Here, I’m edge-laminating a 1×3 piece to a 1×8. (Ignore the routed profile on the edge of the 1×3. That was from a failed experiment. I’ll cut it off later when I size the shelf, which needs to be 9-1/2″ wide.) Why don’t I just use a wider board? Two reasons. One, a 1×10 is pricey. But mainly, laminating boards makes for a stronger and more stable panel. The grains in the respective boards work against each other to keep a panel from cupping or twisting. Think “butcher’s block”.
Stock lumber rarely has a square and straight edge, especially if it’s been sitting in a dry shop like mine for a few months. So the first step is to make sure the edges of the two boards are dead straight and perpendicular. I use my jointer/planer for that.
I edge joint the board in 1/32″ increments until it’s perfectly straight, which you can tell when the jointer blade makes contact along the entire length of the board.
The next step is to clamp the boards together and draw pencil lines across the seam. These will be guides for the index mark on the biscuit joiner. You’ll also use those lines when you assemble the boards.
Next, cut slots in both boards with the biscuit joiner. No photo is necessary here. Just put the joiner’s index line on the pencil mark, squeeze the trigger and push it in. Done.

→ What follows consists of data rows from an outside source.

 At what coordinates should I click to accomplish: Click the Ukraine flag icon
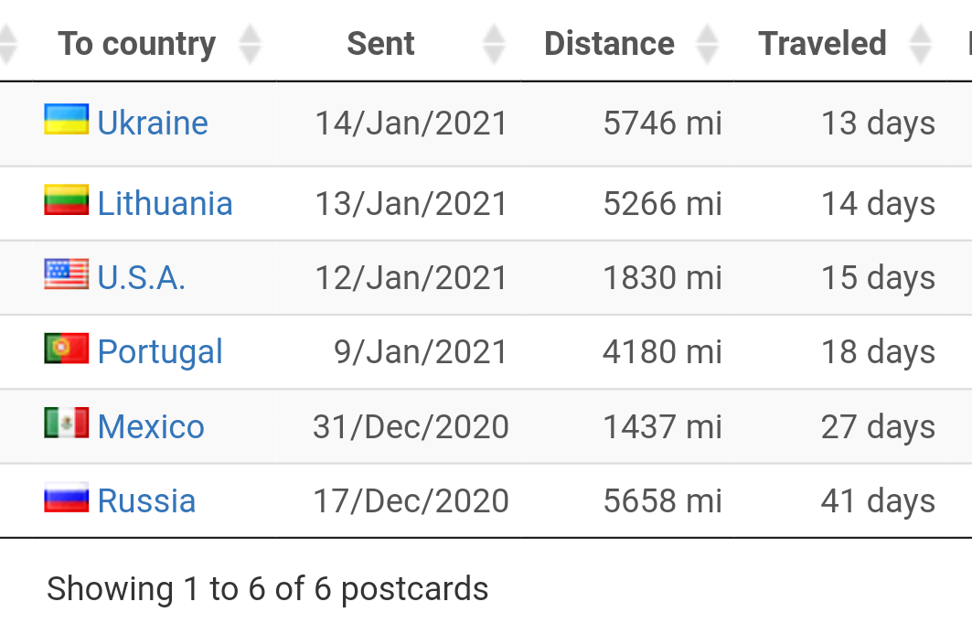67,119
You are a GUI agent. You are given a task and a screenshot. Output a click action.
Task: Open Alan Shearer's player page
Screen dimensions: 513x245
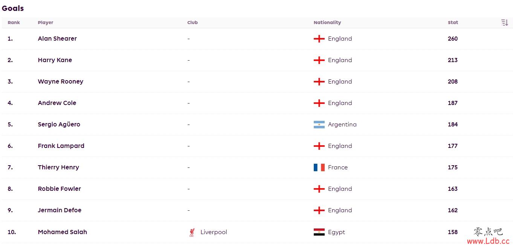click(57, 39)
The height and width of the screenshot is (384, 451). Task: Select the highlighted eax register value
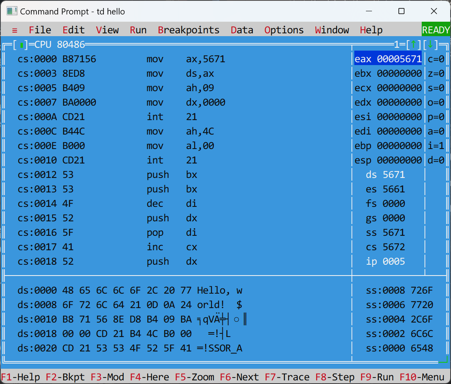(388, 59)
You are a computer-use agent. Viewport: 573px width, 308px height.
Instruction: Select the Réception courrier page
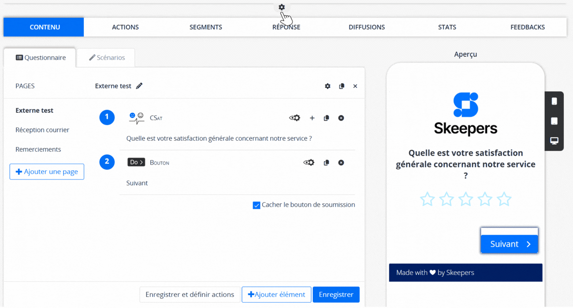pyautogui.click(x=42, y=130)
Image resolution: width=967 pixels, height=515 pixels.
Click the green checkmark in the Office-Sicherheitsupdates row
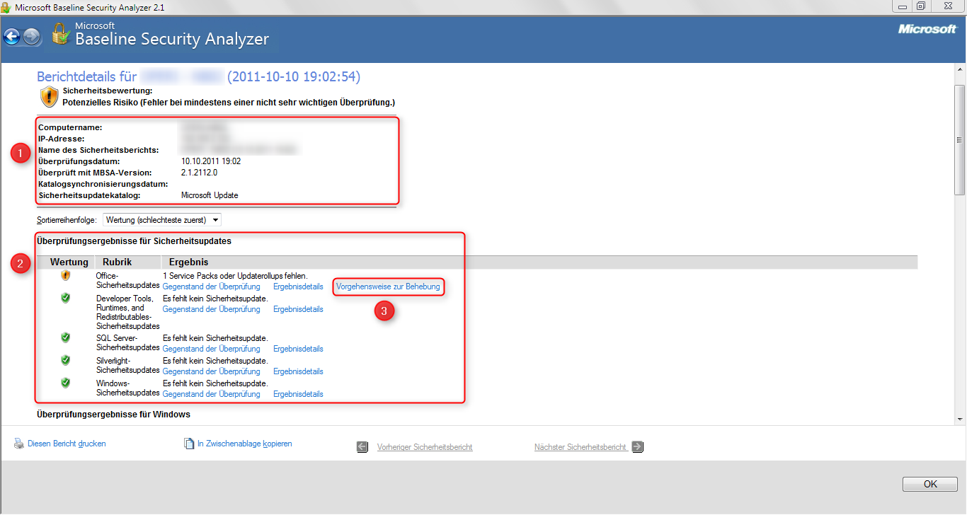65,275
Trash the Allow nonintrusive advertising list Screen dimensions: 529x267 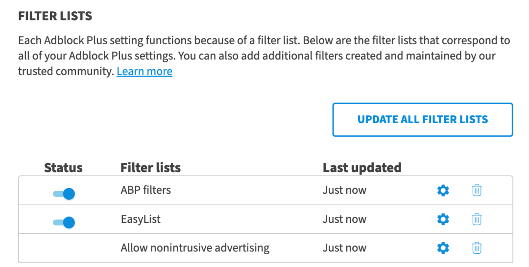[x=477, y=248]
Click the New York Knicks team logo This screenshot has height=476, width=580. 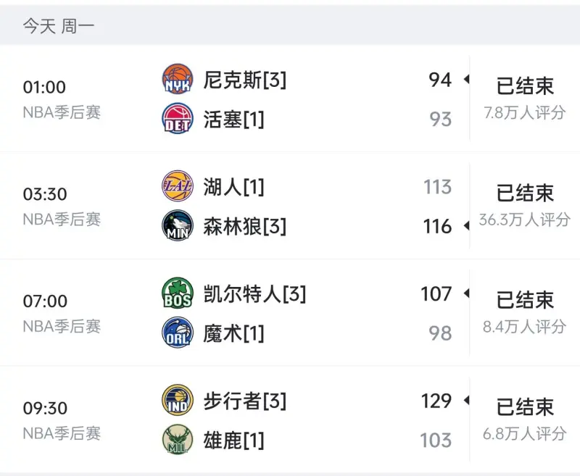(177, 80)
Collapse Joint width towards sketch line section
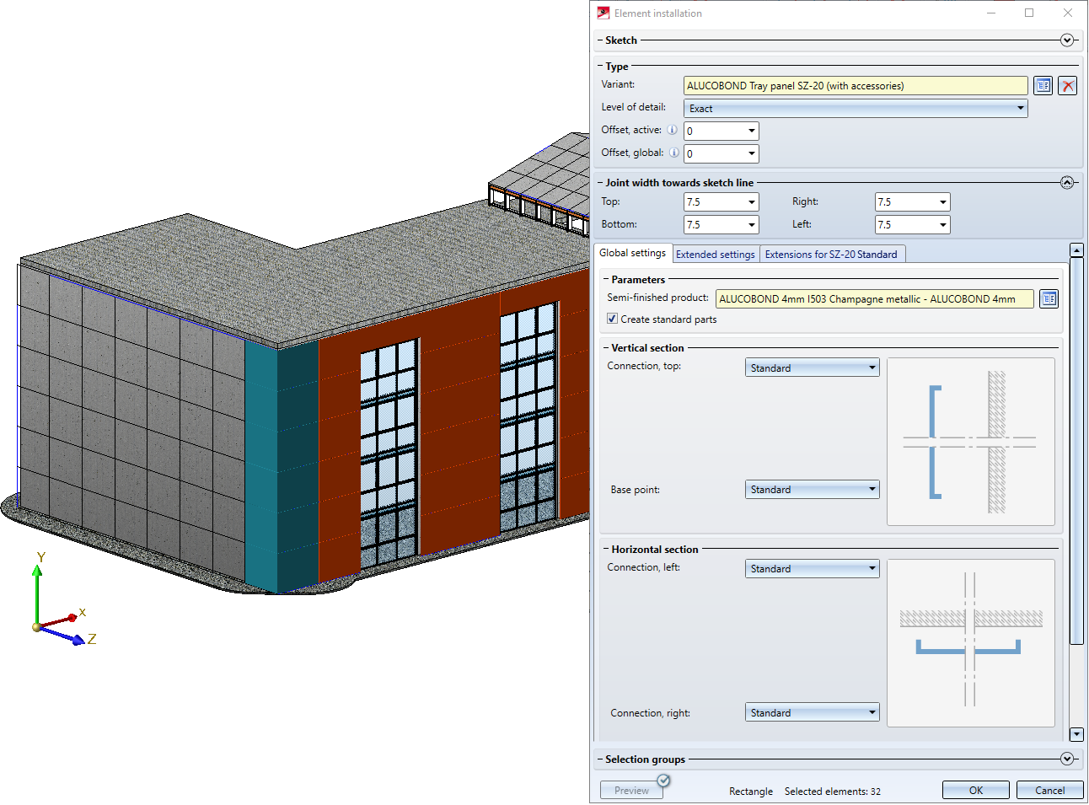Image resolution: width=1089 pixels, height=805 pixels. coord(1066,183)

A tip: press the board firmly against the deck because any slight arch in the board will result in a misaligned joint later. I clamp the board to my table saw, which is the flattest thing I have in my shop. Use a clamp over each slot.
It’s always a good idea to dry fit the boards before gluing, if only to make sure you haven’t missed a slot and that your biscuits will fit. Room humidity can cause biscuits to swell so you want to get rid of those before you commit to using them.
Using a biscuit applicator on a glue bottle, spread a decent coating of glue in each slot. I tend to overdo it here because glue is a critical component in the strength of the biscuit. The moisture is sucked up by the biscuit causing it to swell and weld itself into the slot. Then run a glue roller over the edge of the board. Do this for both boards.
Insert biscuits in the slots in one of the boards, centering them. Then assemble the two boards. I usually start at one end and, using a bar clamp, gently press them together.
Once all the biscuits are in their respective slots, slap a bunch of bar clamps on the assembly and squeeze them home. Distribute clamps on both sides of the board for equal tension. Then set it aside for about 30 minutes for the glue to cure.
There’s almost always a tiny bit of misalignment of the boards. A planer or sander will fix that. If you’re skilled (and lucky) it will be hard to spot the glue line later. Hint: that big gap is the two shelves side by side.
What usually gives the seam away is the abrupt change of grain. A really hardcore woodworker (which I’m not) will both color and grain match laminated lumber so that it’s almost impossible to see that glue line.
Tomorrow, I’ll rip these to width and mould a front edge on them. I’ll also probably build up the edge to 1-1/4″ thick to give the shelf a bit more visual weight.